◆ PAGE
Someone sails a boat across the Atlantic Ocean. Yawn. “Tell me something new.”
A guy walks across the United States, in the process raising $1.17 million for Alzheimer’s research. “Hey, that’s great. I love it. But there are tons of worthy causes in the world and many, many activities people have and will undertake to fund those causes.”
I’m not a cynic. I’m not frowning on do-good contributions.
What I’m saying is we’re saturated. And, because we’re saturated, we lose the ability to care or be surprised when something really wild or different occurs.
Think about the winter storm report. Last week, I drove from near Milwaukee to the upper peninsula of Michigan to Marquette. All week long, the weather people were beating the storm drums. BONG BONG BONG, “It’s gonna snow. CAREFUL! You don’t want to drive anywhere Friday.”
By early morning Thursday, it was clear there would be ABSOLUTELY NO PRECIPITATION AT ALL any time Friday, nor Saturday for good measure. All your worries were pointless. You could have chosen all week to ignore the weather report and be surprised on Friday during your drive.
We don’t do that. We listen and watch, instead, and in the process are influenced repeatedly to think something is or isn’t about to occur based on what someone projects. That reduces our ability to be surprised or even to share in some of the wonders of the world in which we live.
When news comes on the television (or however you choose to receive information), it is often repeated. You see the potential upcoming event. Expectations are created. You imagine what will occur. Whether it doesn’t or does happen the way you expect, what you can count on is that you won’t be surprised because the event/issue has already been talked to death.

◆ DIRECTIVE A
In the essay on media saturation, how much did the man who walked across the United States raise for Alzheimer's research?
◆ DIRECTIVE B
Extend the essay on media saturation from the point where it stops, keeping its tone and argument.

◆ ENTRIES PROVIDED
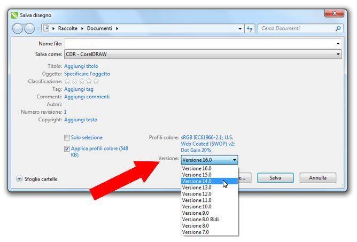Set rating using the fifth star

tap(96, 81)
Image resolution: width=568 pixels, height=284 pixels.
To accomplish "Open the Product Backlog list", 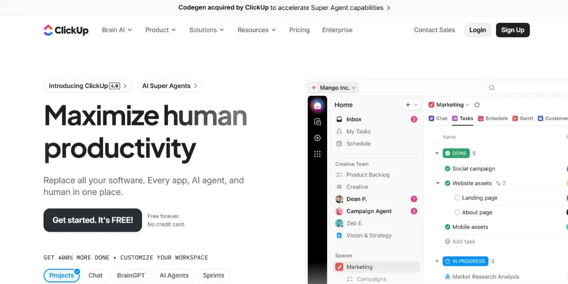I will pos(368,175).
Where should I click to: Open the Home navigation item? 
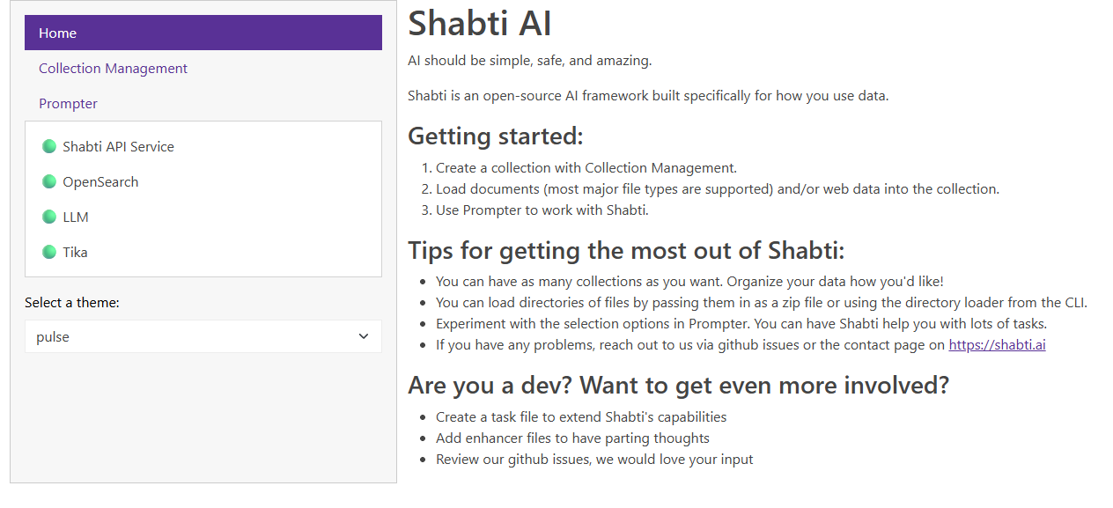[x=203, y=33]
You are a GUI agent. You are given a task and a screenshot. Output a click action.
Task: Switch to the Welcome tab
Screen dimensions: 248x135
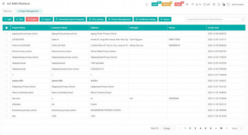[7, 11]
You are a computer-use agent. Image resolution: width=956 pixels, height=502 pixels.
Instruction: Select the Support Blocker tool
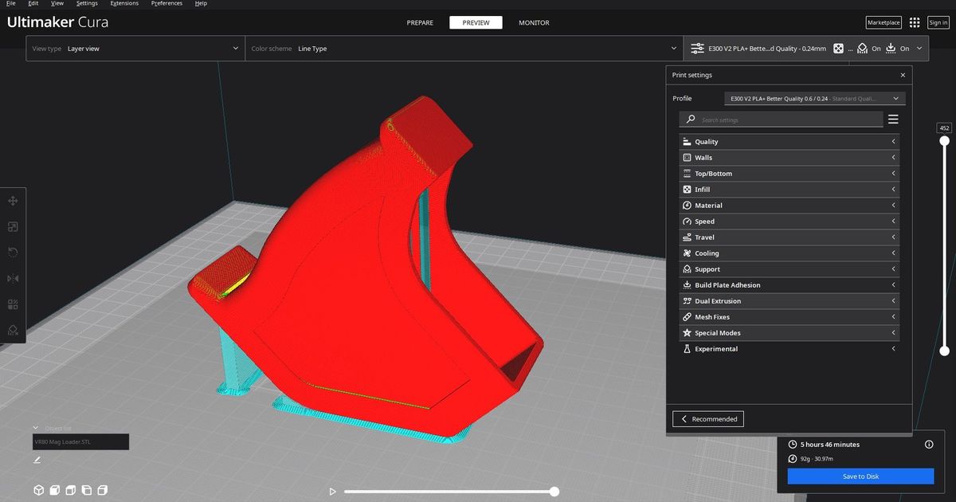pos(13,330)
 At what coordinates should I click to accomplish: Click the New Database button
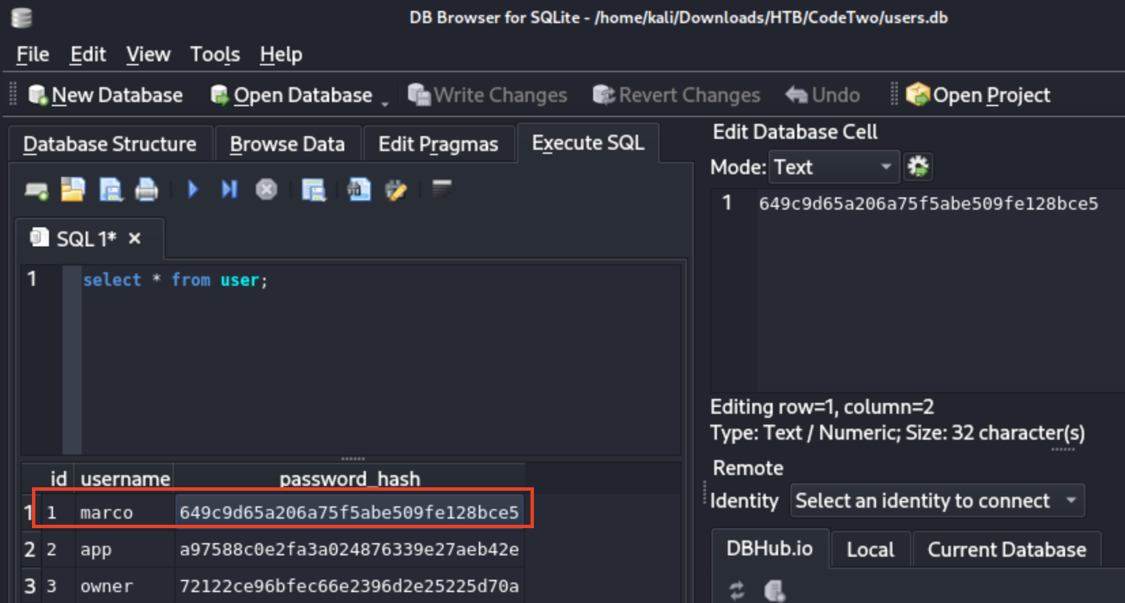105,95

◆ TASK RESPONSE A
$1.17 million.

◆ TASK RESPONSE B
The Super Bowl is a phenomenal example of this. Aren’t we all just happy to get to the game so we don’t have to listen to all the announcers talk about it? “I just want to watch the dang game (and ads)!”
Experiencing something truly new is a spectacular feeling. You learn something. You might be challenged. You tend to think about situations differently. The experience molds you and pushes boundaries.
We live in a predictive society in so many ways. Rather than experiencing something, we’re told what we’re about to experience.
When I bicycled across North America over 40 years ago, I experienced Canada and the United States and all the people, small towns, big cities, weather and terrain that went with those thousands of miles. I chose to eliminate news that summer. I wanted to be “IN” the world, not being told about it.
And, oddly enough, I became a predictor. Through the rotation of the earth, the angle and location of the sun, I found I could predict the time of day, usually within 5-10 minutes. Like most predictions, that didn’t really have much value, except it grounded me in each day on when to eat, hit the road or set up camp for the evening.
I surprised myself with the predictions. There was power in being surprised.